*** PROVIDED DATA ***

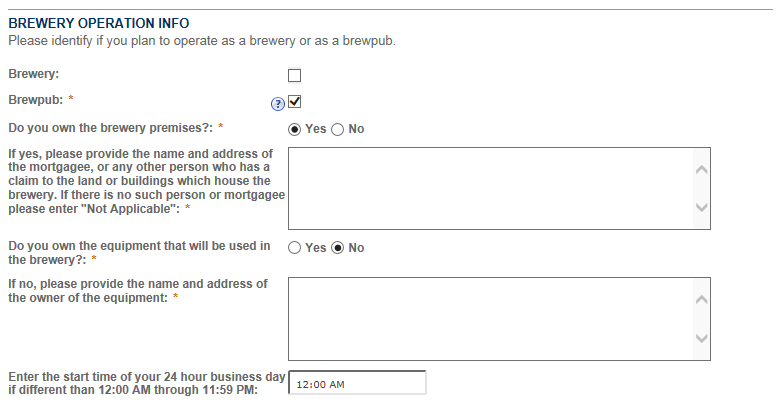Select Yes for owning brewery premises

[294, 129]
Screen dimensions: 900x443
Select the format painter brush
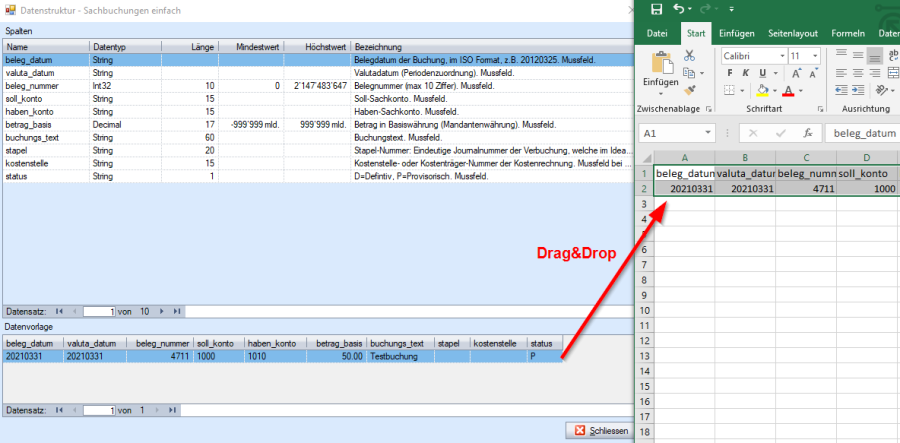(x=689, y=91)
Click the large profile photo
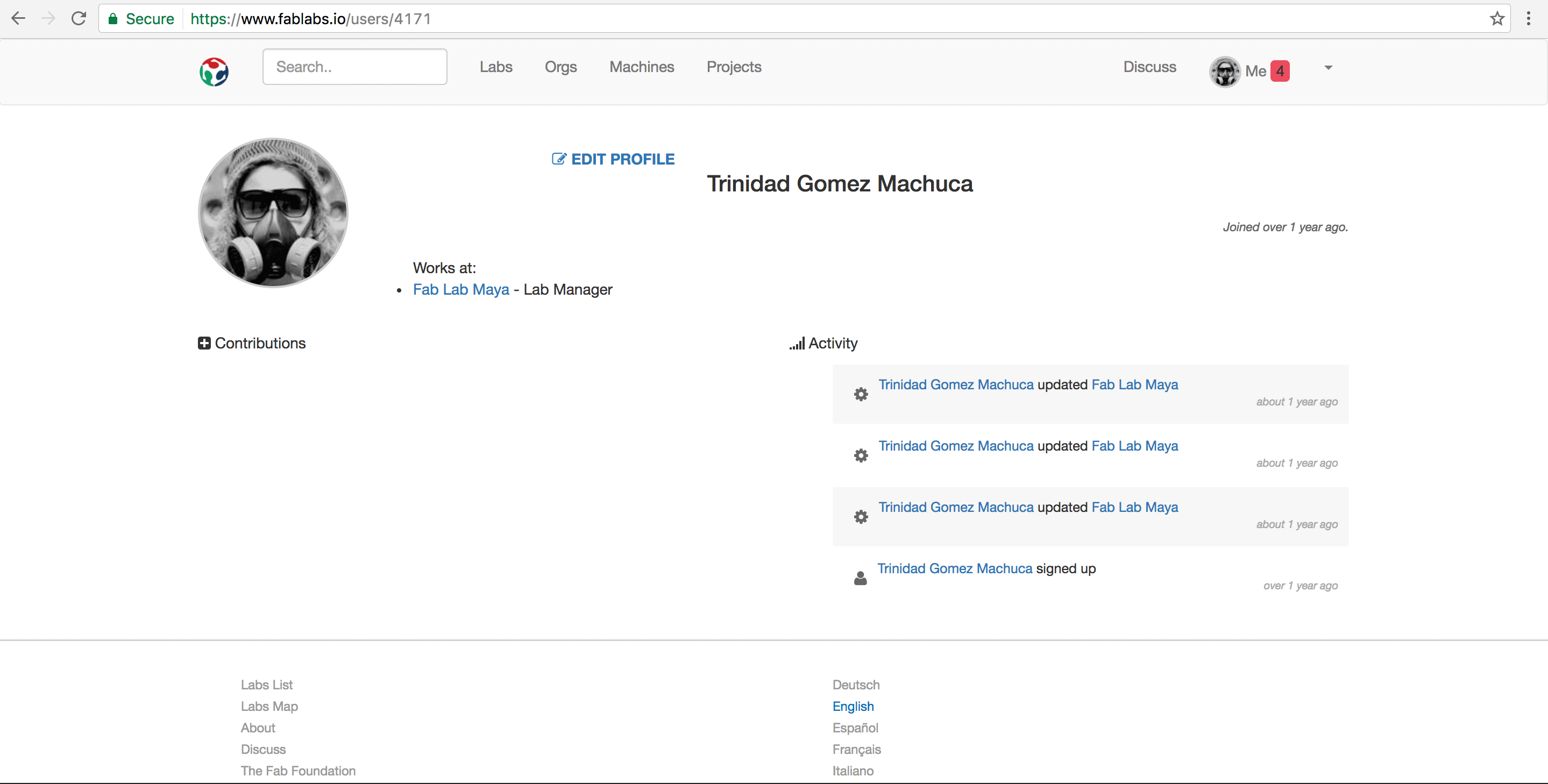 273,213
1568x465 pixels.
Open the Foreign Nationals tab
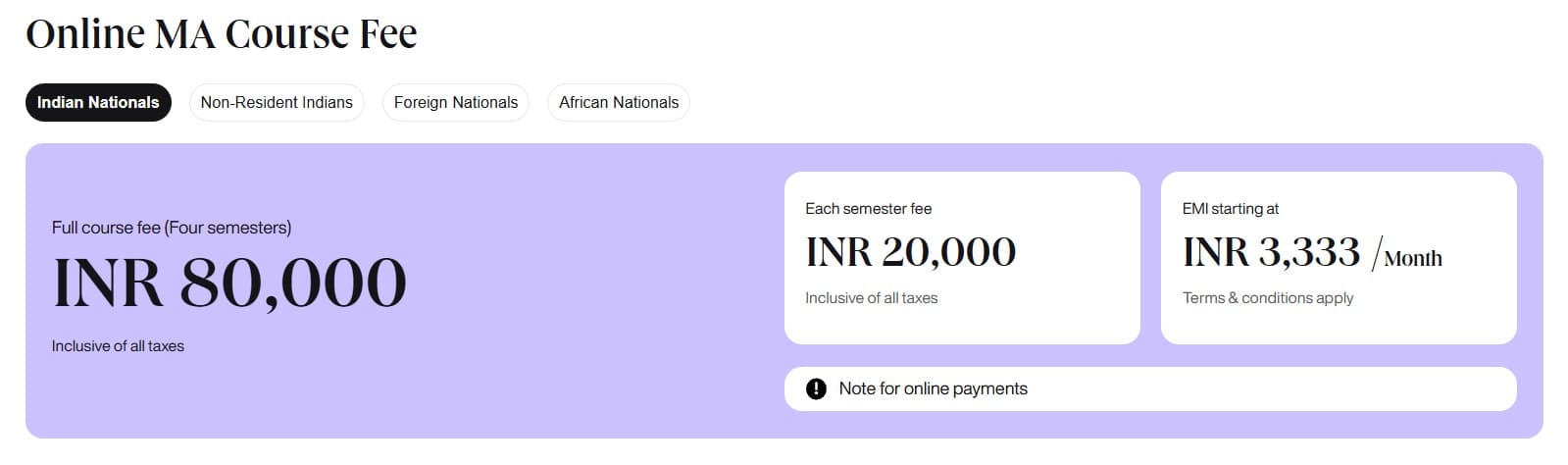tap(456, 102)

*** End of PROVIDED DATA ***

- _WORK TASK_
Reproduce the material above exactly, but only from the line with "1568x465 pixels." through its last line, leaving pictures out.

- _RESULT OF THE TASK_
1568x465 pixels.
Open the Foreign Nationals tab
tap(456, 102)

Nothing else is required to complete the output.